Realogy Holdings Corp. increased profits in 2016, using more favorable commission splits and new technology to recruit and retain agents across its vast real estate brokerage and franchise empire.
The company posted net income of $213 million in 2016, up 16 percent from the previous year. But that growth came mostly from the company’s title and settlement services provider, as production from Realogy’s in-house brokerage arm, NRT, remained flat.
NRT owns and operates The Corcoran Group, Citi Habitats and ZipRealty, as well as many Coldwell Banker Real Estate and Sotheby’s Realty offices. Realogy’s franchise network, the Realogy Franchise Group (RFG), comprises brands including Century 21 Real Estate, Better Homes and Gardens and ERA.
Revenue, transaction volume and commission
Realogy CEO Richard A. Smith said in a statement that the company’s results reflected the “operating challenges of strong competition for sales agents and soft demand at the high end of the housing market for NRT.”
Revenue climbed 2 percent year over year to $5.81 billion for Realogy, driven by “organic and acquisition revenue increases” at Title Resource Group (TRG), the company’s title and settlement services provider.

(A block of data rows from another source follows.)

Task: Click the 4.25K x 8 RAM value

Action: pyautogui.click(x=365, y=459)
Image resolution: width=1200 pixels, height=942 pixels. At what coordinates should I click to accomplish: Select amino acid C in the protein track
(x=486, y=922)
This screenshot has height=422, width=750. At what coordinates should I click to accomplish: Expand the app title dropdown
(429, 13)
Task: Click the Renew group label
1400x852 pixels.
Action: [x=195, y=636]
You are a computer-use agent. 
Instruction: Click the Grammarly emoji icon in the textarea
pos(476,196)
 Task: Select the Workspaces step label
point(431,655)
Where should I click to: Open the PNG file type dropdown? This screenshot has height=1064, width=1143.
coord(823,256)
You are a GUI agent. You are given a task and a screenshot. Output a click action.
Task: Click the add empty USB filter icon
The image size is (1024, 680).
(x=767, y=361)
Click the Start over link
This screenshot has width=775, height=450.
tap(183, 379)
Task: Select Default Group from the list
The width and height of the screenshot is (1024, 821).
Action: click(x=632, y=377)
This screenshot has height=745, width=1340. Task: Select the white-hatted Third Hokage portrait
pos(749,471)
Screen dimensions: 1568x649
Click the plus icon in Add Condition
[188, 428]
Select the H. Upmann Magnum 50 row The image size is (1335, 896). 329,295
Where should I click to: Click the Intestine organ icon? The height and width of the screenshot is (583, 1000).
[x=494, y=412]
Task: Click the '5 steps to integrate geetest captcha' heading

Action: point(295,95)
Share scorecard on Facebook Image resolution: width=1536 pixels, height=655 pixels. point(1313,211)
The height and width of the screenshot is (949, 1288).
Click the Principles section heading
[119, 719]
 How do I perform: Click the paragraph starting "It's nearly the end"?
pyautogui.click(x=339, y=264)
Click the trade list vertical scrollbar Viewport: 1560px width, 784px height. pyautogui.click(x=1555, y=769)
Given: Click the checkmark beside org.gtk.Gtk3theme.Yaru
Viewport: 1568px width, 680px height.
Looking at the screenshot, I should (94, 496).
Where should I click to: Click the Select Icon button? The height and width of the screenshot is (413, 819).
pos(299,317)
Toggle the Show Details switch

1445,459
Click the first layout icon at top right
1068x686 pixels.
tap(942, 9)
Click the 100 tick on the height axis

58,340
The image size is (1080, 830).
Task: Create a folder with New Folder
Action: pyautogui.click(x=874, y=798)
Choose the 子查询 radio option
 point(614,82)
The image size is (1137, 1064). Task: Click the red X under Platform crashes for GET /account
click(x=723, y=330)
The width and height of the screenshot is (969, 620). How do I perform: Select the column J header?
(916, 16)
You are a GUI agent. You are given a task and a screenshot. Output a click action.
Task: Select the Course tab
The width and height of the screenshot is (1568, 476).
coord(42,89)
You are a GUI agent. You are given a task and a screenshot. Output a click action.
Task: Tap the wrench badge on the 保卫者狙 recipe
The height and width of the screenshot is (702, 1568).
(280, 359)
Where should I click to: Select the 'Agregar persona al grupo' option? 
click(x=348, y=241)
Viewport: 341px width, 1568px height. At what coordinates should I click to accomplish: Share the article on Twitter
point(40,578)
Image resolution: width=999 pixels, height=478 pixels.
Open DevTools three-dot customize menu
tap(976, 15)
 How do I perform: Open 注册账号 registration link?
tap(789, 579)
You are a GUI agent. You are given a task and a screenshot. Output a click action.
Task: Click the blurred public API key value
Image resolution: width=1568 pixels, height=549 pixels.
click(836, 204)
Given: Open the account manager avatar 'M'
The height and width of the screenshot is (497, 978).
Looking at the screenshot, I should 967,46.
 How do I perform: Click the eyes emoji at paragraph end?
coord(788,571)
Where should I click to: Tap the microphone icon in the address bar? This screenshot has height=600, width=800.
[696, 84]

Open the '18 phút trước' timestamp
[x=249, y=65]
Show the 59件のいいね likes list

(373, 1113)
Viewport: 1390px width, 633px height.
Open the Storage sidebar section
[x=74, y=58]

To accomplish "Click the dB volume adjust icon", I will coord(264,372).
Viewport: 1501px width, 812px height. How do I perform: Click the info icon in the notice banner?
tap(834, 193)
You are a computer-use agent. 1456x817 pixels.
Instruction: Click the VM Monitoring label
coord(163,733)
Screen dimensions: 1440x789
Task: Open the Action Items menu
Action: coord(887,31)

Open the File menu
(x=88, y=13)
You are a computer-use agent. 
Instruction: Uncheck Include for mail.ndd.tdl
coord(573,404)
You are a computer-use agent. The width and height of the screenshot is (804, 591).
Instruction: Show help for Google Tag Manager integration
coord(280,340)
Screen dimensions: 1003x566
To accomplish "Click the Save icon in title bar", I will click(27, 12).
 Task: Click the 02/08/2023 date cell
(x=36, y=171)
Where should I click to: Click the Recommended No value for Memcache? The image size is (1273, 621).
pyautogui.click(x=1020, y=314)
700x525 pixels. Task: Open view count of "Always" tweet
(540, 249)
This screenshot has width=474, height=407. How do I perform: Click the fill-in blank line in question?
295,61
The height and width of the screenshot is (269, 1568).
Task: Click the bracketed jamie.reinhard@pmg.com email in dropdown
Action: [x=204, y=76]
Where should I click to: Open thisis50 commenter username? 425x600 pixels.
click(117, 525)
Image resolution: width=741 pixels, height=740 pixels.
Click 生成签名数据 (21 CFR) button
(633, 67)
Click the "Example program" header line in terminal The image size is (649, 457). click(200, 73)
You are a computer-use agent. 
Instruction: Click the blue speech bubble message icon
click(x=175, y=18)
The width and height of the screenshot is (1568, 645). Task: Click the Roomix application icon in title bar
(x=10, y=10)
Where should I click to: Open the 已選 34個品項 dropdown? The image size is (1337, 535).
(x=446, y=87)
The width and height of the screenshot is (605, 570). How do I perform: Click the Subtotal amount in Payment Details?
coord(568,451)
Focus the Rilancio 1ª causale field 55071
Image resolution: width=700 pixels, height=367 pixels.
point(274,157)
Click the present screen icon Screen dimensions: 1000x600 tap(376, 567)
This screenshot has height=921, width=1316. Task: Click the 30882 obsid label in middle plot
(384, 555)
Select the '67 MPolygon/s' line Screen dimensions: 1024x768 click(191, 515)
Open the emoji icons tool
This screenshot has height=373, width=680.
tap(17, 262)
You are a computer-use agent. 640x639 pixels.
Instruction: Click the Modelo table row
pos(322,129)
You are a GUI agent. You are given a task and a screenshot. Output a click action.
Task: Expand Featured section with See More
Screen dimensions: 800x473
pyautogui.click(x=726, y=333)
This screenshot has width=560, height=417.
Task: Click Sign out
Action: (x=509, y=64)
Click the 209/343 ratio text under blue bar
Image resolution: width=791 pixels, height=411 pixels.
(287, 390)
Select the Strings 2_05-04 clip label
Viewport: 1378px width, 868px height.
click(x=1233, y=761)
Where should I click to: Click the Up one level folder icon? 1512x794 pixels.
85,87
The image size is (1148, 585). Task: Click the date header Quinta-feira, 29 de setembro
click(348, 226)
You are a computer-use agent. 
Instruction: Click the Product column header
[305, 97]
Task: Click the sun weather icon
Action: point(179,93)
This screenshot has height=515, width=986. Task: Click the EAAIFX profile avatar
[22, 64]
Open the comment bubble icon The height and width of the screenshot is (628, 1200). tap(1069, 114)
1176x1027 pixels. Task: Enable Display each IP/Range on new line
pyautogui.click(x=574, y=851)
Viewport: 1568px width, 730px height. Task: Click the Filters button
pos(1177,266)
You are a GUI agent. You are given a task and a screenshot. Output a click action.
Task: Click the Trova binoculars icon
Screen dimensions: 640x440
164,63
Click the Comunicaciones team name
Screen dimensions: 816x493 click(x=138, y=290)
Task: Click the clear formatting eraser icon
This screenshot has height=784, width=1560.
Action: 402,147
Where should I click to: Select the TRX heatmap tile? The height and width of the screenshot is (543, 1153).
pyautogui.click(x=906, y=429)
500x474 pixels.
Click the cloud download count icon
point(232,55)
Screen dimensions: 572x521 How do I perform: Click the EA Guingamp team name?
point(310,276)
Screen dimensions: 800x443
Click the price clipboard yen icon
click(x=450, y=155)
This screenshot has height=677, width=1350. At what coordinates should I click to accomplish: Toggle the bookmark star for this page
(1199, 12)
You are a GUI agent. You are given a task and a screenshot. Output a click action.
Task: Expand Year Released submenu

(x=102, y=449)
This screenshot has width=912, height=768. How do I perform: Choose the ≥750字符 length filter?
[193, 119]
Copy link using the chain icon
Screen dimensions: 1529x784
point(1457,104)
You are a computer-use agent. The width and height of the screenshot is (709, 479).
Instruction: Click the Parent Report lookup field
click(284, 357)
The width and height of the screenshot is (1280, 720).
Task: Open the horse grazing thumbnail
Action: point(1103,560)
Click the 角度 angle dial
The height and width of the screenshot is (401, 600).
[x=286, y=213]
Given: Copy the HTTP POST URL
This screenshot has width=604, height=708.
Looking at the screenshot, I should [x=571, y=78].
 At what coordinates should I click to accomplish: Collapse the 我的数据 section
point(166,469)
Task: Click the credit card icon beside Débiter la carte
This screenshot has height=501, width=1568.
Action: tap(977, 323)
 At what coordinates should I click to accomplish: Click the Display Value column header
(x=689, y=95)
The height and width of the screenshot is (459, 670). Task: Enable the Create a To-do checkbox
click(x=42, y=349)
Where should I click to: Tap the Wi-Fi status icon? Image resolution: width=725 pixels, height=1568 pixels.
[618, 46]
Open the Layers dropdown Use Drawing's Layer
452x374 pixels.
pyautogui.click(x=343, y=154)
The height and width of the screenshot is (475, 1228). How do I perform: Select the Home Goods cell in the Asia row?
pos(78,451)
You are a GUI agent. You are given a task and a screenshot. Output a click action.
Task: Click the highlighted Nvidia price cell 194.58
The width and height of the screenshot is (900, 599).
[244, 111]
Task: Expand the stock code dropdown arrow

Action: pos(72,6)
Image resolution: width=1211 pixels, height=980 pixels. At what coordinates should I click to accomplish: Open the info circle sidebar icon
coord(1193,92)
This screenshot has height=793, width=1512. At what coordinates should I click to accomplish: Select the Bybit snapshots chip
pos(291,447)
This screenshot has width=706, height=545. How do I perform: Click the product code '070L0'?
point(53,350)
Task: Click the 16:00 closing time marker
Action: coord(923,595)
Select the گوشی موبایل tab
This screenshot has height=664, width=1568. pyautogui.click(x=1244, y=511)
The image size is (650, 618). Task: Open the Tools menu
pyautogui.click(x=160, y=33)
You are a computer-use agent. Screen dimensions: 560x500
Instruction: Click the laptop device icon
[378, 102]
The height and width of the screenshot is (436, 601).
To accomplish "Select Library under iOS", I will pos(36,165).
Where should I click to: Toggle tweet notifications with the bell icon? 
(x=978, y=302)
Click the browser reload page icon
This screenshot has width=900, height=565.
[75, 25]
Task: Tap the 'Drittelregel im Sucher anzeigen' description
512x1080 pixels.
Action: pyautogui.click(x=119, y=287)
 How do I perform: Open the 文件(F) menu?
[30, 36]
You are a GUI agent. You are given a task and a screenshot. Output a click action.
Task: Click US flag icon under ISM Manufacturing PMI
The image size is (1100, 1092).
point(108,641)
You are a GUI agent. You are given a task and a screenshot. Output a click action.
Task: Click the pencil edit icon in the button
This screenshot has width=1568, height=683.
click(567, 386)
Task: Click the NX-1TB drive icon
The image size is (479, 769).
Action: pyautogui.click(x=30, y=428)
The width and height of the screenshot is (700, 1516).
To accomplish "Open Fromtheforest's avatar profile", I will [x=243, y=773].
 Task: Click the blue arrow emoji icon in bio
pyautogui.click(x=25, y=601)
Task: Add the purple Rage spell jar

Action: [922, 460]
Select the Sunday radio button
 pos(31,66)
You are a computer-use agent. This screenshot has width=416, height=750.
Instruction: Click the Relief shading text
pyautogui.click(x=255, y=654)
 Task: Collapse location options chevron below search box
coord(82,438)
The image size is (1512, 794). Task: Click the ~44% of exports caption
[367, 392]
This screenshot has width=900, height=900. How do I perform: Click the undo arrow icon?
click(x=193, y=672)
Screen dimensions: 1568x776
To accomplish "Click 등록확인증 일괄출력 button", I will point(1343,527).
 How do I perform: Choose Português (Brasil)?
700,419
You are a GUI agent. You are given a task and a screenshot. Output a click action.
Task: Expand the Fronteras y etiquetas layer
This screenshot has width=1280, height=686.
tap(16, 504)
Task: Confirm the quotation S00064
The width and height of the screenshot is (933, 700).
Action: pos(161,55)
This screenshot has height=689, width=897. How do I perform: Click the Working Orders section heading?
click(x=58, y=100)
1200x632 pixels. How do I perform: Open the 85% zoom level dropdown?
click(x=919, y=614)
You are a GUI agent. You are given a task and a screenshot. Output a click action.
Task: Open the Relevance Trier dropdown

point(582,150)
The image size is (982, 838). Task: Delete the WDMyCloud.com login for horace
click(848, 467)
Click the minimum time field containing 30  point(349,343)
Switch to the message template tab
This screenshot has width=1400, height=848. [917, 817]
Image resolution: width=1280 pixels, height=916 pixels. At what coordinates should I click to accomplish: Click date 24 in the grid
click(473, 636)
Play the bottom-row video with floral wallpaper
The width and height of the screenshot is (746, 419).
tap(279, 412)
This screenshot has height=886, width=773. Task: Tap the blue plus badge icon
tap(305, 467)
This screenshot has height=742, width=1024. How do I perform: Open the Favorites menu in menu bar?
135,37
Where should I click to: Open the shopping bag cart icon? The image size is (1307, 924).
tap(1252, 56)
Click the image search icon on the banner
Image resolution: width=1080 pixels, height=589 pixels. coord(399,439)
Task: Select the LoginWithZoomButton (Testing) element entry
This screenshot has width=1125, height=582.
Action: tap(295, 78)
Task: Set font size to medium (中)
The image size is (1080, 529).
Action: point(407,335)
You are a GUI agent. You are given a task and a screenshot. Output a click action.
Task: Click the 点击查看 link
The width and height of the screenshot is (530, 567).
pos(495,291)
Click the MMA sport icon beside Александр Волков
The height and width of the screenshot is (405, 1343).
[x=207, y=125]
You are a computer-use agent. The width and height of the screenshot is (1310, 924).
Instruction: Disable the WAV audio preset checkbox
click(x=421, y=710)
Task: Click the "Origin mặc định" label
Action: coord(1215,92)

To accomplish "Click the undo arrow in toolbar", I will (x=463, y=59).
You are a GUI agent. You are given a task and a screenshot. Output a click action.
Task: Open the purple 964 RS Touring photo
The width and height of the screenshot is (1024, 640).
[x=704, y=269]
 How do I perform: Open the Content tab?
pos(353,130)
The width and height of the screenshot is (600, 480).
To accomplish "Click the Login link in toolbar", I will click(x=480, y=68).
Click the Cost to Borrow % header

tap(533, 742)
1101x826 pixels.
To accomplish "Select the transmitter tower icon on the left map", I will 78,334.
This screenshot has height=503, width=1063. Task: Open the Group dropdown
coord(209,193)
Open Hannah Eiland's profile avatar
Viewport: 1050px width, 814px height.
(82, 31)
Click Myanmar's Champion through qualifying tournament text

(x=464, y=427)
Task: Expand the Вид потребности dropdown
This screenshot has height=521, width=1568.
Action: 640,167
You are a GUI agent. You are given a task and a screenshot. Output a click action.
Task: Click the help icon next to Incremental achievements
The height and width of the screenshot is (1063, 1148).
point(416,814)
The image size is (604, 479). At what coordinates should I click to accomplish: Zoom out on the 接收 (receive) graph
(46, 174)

Realogy’s combined transaction volume increased 4 percent from the previous year, with a 6 percent gain at the Realogy Franchise Group (RFG).
But transaction volume was flat at company’s brokerage arm, NRT.
Gross commission income generated by NRT slipped to $4.277 billion in 2016 from $4.288 billion the previous year, while franchise fees collected by Realogy increased to $372 million from $353 million.
Commission rates remained resilient. Brokers affiliated with RFG brands enjoyed an average rate of 2.5 percent per transaction side — down from 2.51 percent in 2015 — while NRT’s average rate held steady at 2.46 percent.
Aggressive recruiting
NRT is “executing on an aggressive campaign” to recruit productive agents and teams and is enhancing its agent retention and productivity programs, Realogy said in a press release.
NRT used the program to recruit agents who generated about $120 million in revenue during the 12 months before they affiliated with NRT, Smith said in an earnings call.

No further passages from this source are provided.